== Görev listesi ==
**a)** Rektörle yaşanan tartışmayı anlatan belge alıntısına göre kantinde yaklaşık kaç öğrenci toplanmıştı?
**b)** Belge alıntısının "Rektör'ün bu tutumunun" sözlerini içeren yerinden başlayan kısmını, "uygun insanlar yaratmaktır." sözlerinden sonra durarak aynen tekrar yazın.

== Belge alıntısı ==
————
Yaşadığımız sorunların birçoğunu dile getirerek, hem Rektör'ü teşhir etmeye hem de kantinde toplanan yaklaşık 200 öğrenciye bu sorunların kaynağını ve çözüm yollarını anlatmaya çalıştık. Demokrasi anlayışından teknoparka, otobüs sorunundan yemekhaneye, soruşturma teröründen okuldaki çalışmalarımızın engellenmeye çalışılmasına kadar birçok sorunu dile getirdik. Bu tutum karşısında bizim haklı olduğumuzu ve bu sorunların bir bölümünden haberdar olmadığını söyleyen Rektör, aranızdan bir temsilci grubu seçerseniz onlarla görüşürüz ve etkinliklerinizde sizlere yardımcı oluruz vb. dedi. Hatta geçen sene okuldan atılan arkadaşlarımız için elinden geleni yapacağını, afiş asmamız için bilbordlar yaptıracağını, otobüslerin yurtlara kadar ücretsiz ulaşım sağlaması için belediyeyle görüşeceğini, yemekhane ücretlerini düşüreceğini ve hatta düzenleyeceğimiz etkinliklerde okulun ses sistemlerini, amfilerini vereceğini bile söylemekten çekinmedi. Bu durum bazı siyasetlerin tartışmayı talepler noktasına çekmeye çalışmalarına neden oldu. Biz konuyu çok uzatmadan sabahki saldırıyı tekrar gündeme getirdik. Ve tartışmayı “siz yönetmeye çalıştığınız üniversitede yaşanılan onca olaydan, hiçbir sorundan haberiniz olmadığını söylüyorsunuz, bu durum bile üniversitelerin gerçek sahiplerinin bizler olduğunu kanıtlıyor” diyerek tartışmayı bitirdik. Daha sonra Rektörlük'e gidip kimliğimizi ve afişlerimizi geri alarak çalışmalarımıza devam ettik.

Rektör'ün bu tutumunun ve vaatlerinin inandırıcı bir yanı bulunmuyor. Sadece o an durumu kurtarmak için söylenmiş sözlerdir. Çünkü YÖK'ün varlığı, geçmiş yıllarda ve halen açılmaya devam eden soruşturmalar sistemin asıl amacını göstermeye yetiyor. Amaçları öğrenci gençliği baskı altında tutarak YÖK'ün kriterlerine uygun insanlar yaratmaktır.
————
== Verilen satırlar ==
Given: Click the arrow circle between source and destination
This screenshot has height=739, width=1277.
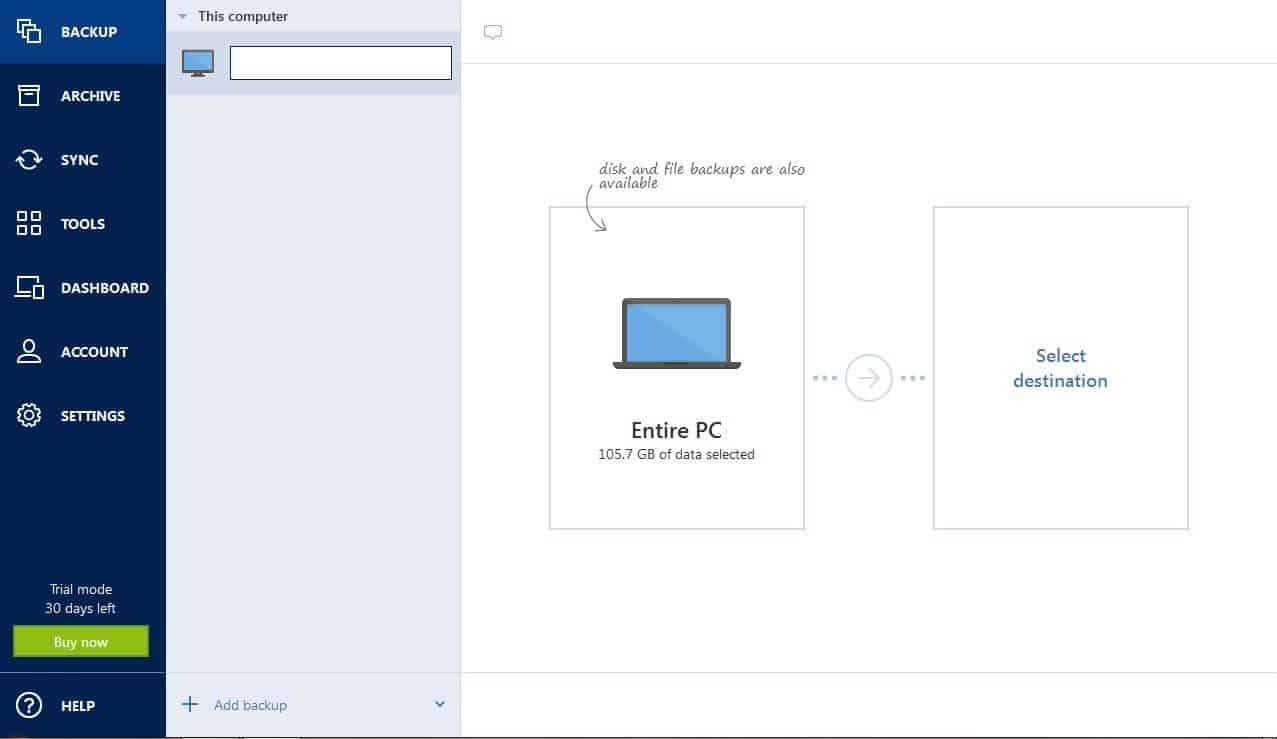Looking at the screenshot, I should (x=868, y=378).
————
== Yazılı yanıtlar ==
**a)** Kantinde yaklaşık 200 öğrenci toplanmıştı.

**b)**
Rektör'ün bu tutumunun ve vaatlerinin inandırıcı bir yanı bulunmuyor. Sadece o an durumu kurtarmak için söylenmiş sözlerdir. Çünkü YÖK'ün varlığı, geçmiş yıllarda ve halen açılmaya devam eden soruşturmalar sistemin asıl amacını göstermeye yetiyor. Amaçları öğrenci gençliği baskı altında tutarak YÖK'ün kriterlerine uygun insanlar yaratmaktır.